## Begin Material supplied

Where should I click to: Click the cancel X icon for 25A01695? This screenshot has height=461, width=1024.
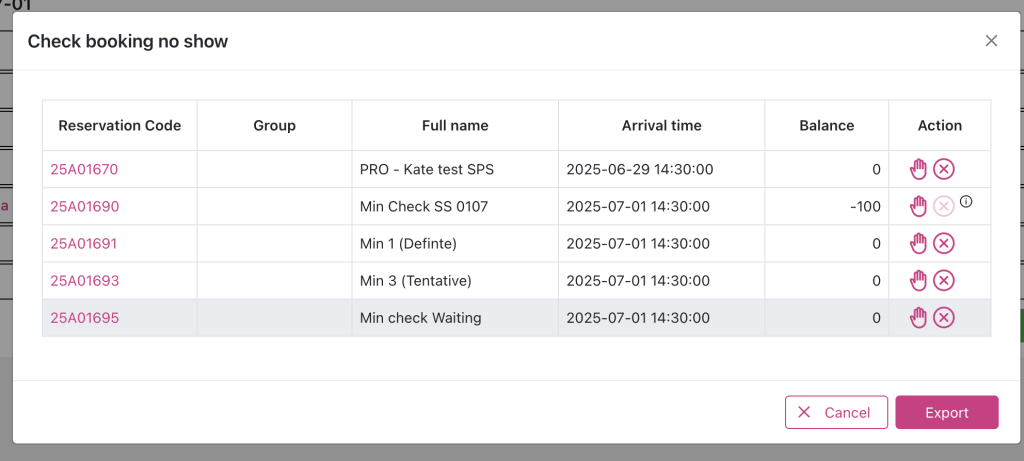944,317
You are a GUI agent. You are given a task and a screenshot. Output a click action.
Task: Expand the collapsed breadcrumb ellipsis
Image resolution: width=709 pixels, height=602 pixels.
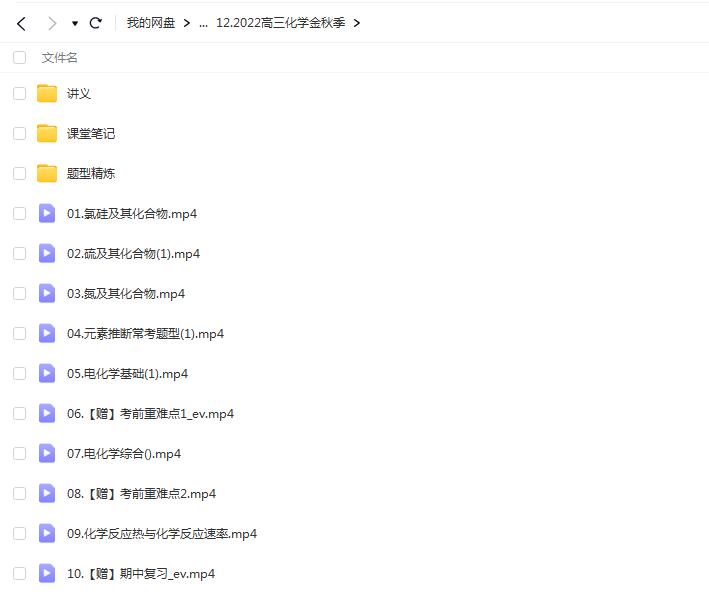pos(203,22)
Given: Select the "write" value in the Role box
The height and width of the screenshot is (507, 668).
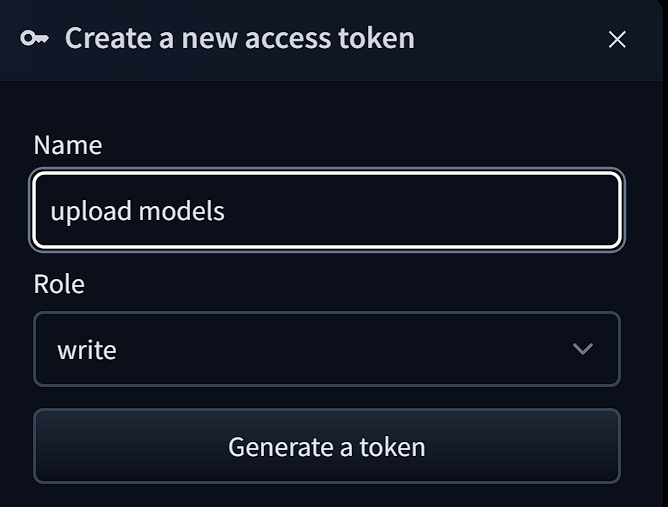Looking at the screenshot, I should pyautogui.click(x=87, y=350).
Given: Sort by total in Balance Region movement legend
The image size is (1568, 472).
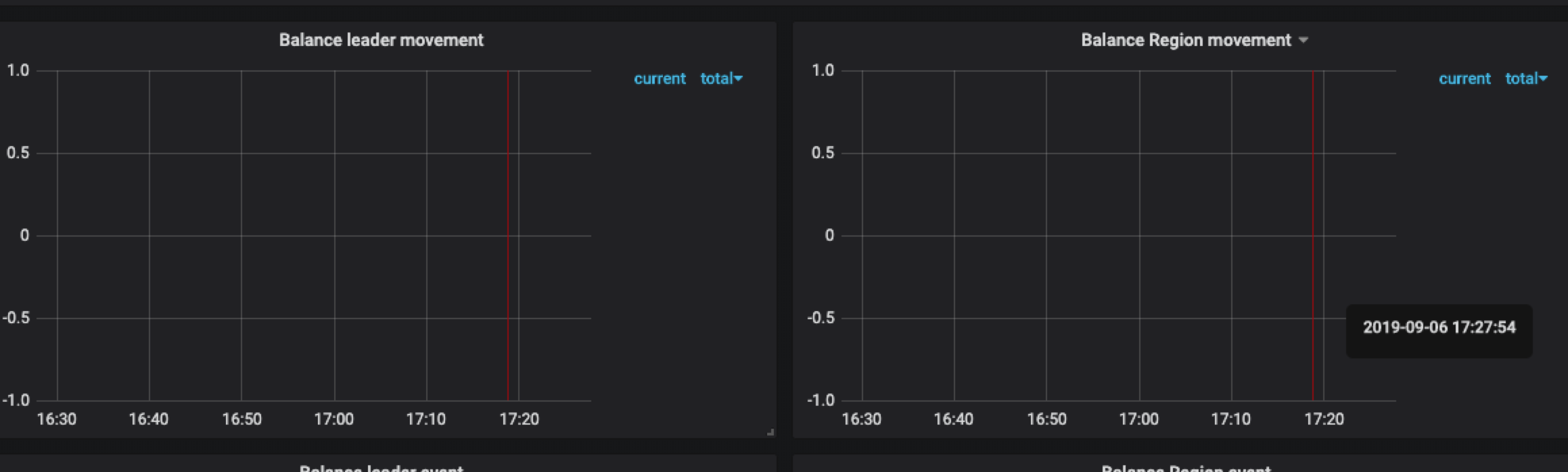Looking at the screenshot, I should click(1521, 79).
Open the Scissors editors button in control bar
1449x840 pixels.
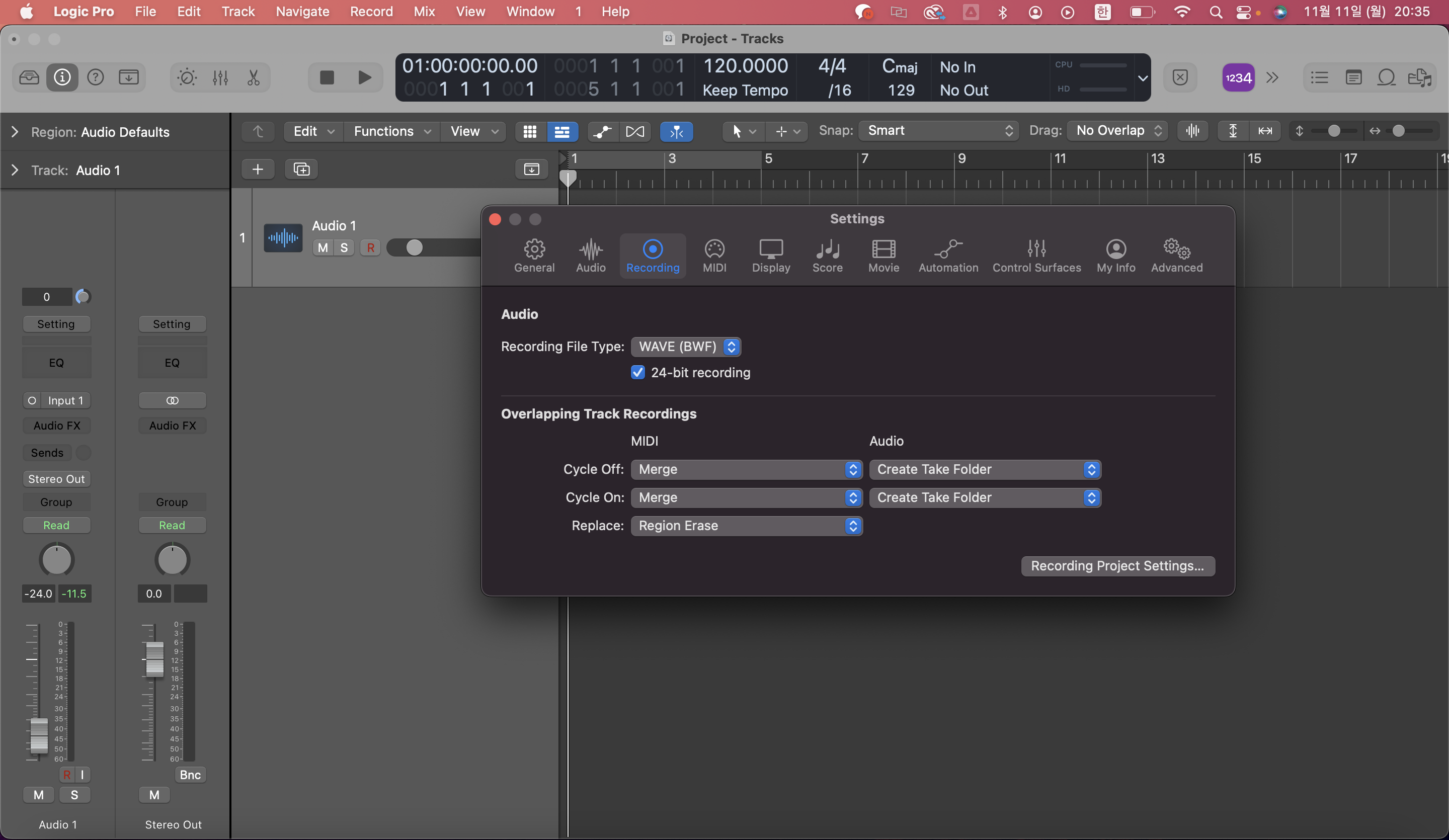pyautogui.click(x=254, y=77)
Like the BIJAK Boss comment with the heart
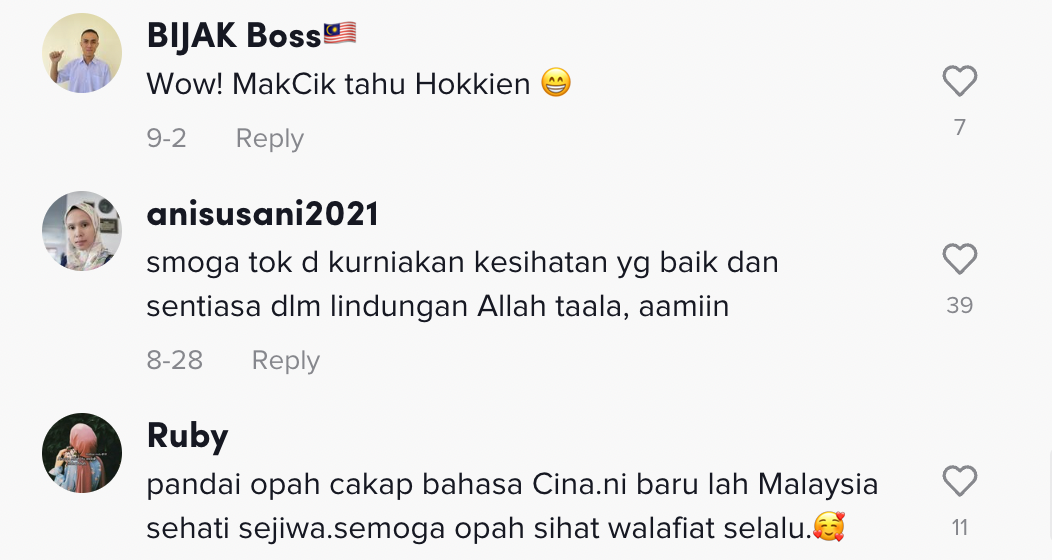The width and height of the screenshot is (1052, 560). pyautogui.click(x=959, y=81)
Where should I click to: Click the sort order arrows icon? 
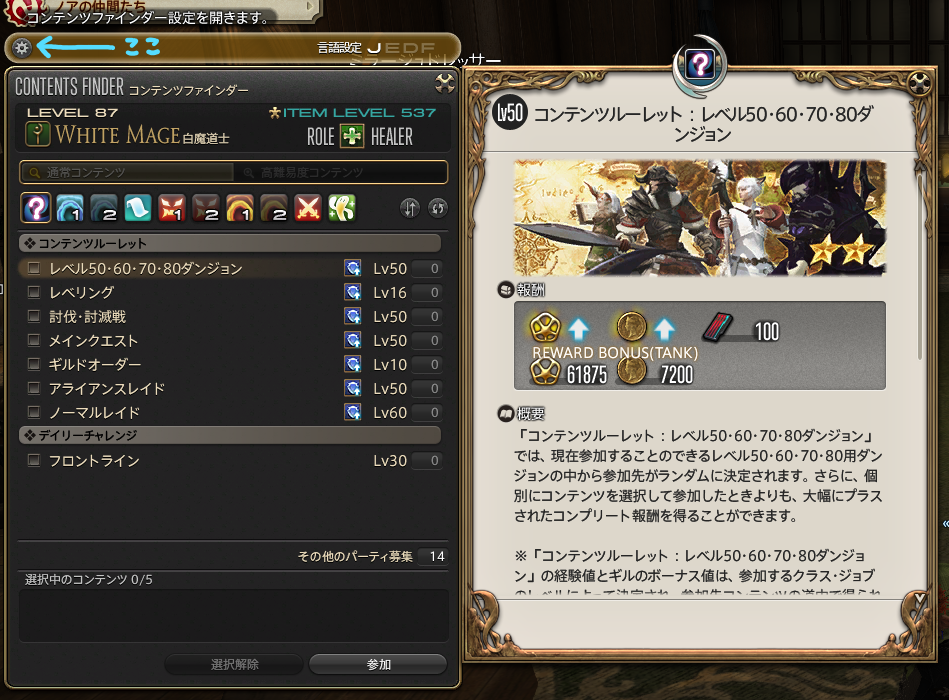pyautogui.click(x=410, y=208)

## End Material supplied

To be done:
Please retype all of the lines above word for word, leaving out the pictures.

Answer to this problem:
Where should I click to: Click the cancel X icon for 25A01695? This screenshot has height=461, width=1024.
944,317
You are a GUI agent. You are given a task and a screenshot. Output a click action.
Task: Expand the collapsed breadcrumb ellipsis
Image resolution: width=709 pixels, height=602 pixels.
pos(203,22)
Given: Select the "write" value in the Role box
The height and width of the screenshot is (507, 668).
Looking at the screenshot, I should pyautogui.click(x=87, y=350).
Given: Sort by total in Balance Region movement legend
The image size is (1568, 472).
Looking at the screenshot, I should click(1521, 79).
Open the Scissors editors button in control bar
1449x840 pixels.
pyautogui.click(x=254, y=77)
Like the BIJAK Boss comment with the heart
The width and height of the screenshot is (1052, 560). pyautogui.click(x=959, y=81)
Where should I click to: Click the sort order arrows icon? 
pyautogui.click(x=410, y=208)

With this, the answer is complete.